I’ve lost money in card games here, invariably trumped by somebody who plays more poker, and learned a new game called “corn hole,” where a beanbag is thrown at a slick piece of elevated plywood with a hole in it. On “company fun day,” they had tournaments with both games, with carefully monitored results. If you and your partner lose badly, you’re never allowed to play as a team again. Period.
Platoon rivalry is serious business, as bands from one platoon randomly accost loners from the other. When it’s time to work, the games stop quickly. They take their jobs seriously, because they have to.
I’ve learned that some of the Soldiers here absolutely love Iraqi cuisine, while others won’t touch it. Even those that do like it have confessed that it caused a series of digestive problems that take forever to go away. Still, they eat the local food and drinking the local “chai” tea. As they sip, they joke about what diseases they’ll get from it.
During the fun day barbeque, the meal was briefly disrupted by an incoming rocket landing about forty feet from where we ate, but it didn’t detonate. In moments, we resumed eating and watched Soldiers from EOD (explosive ordnance disposal) pick up the pieces of the warhead and haul them away for safe disposal. It serves as a reminder that this is still Iraq, and there are still people that wish them dead.
And it is thus that most, if not all these Soldiers have lost friends and comrades over the years and during this tour. Several wear bracelets honoring fallen comrades, and plenty more have photos of friends they’ve lost.
Prior to missions, Soldiers brief every aspect of the mission, rehearse immediate actions and standard operating procedures, and ensure a rigid adherence to professional conduct as directed by the rules of engagement. They are read, in full, before each patrol. As their tour winds down, the company commander reminds them to stay sharp. They have two months left, and he wants them all to finish strong and safe. Ramadan begins on Saturday, a notoriously violent time in this country.
Should I ever visit Hawaii, I have been assured of a dozen places to stay, and invited to plenty of bars, beaches and other attractions across the island. I have been invited to churches, on motorcycle rides, and fishing, too. In truth, if I had served with a unit as professional, hospitable and motivated as this, I would probably still be in the Marine Corps. After years of horror stories about low morale, it’s nice to see something different. This company, in fact, leads the entire 25th Infantry Division in reenlistment rates. They have done well with their mission, and I have been honored to briefly witness this first hand.

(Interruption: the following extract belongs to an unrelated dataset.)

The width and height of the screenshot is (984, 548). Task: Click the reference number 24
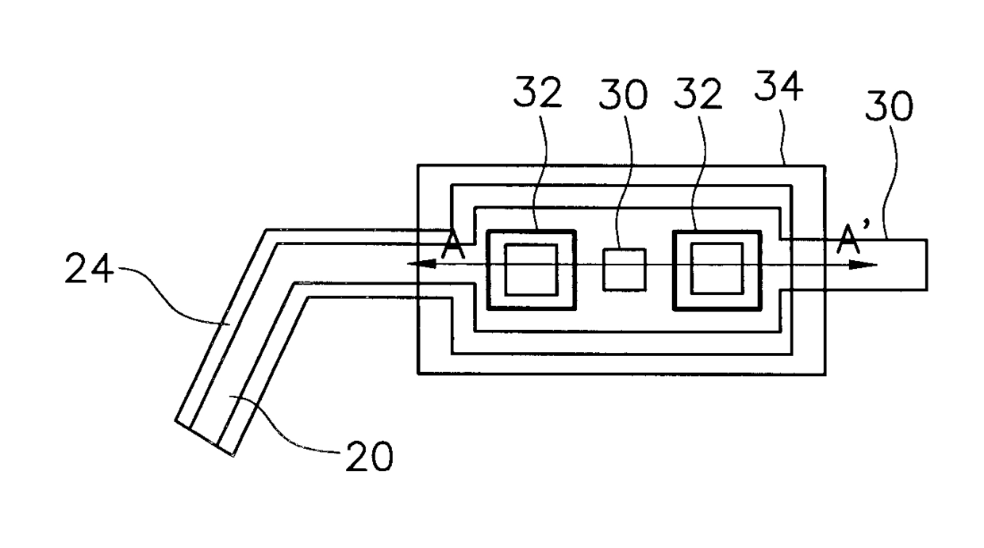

And so, as fragmented and incomplete as this piece and my other writing may be, it is my hope that readers will now see men, fathers, husbands and sons where they previously saw sunglasses, flak vests and uniforms. It is also my hope that they see men laboring for their country where before they viewed anonymous players in a contentious war fought in a faraway land. It is my hope that they see people.
Here is what I see: stories, humor, hope, frustration, weariness, loneliness and enthusiasm. Well over one hundred lives lived out in radically different places and unique circumstances, drawn together by a single, uniform oath. I see that oath taken seriously. I see servants, companions, and leaders. I see tactical competence and the potential for combat ferocity. I see men and Soldiers. I see brothers, and I see friends. Welcome them home, for they are your sons.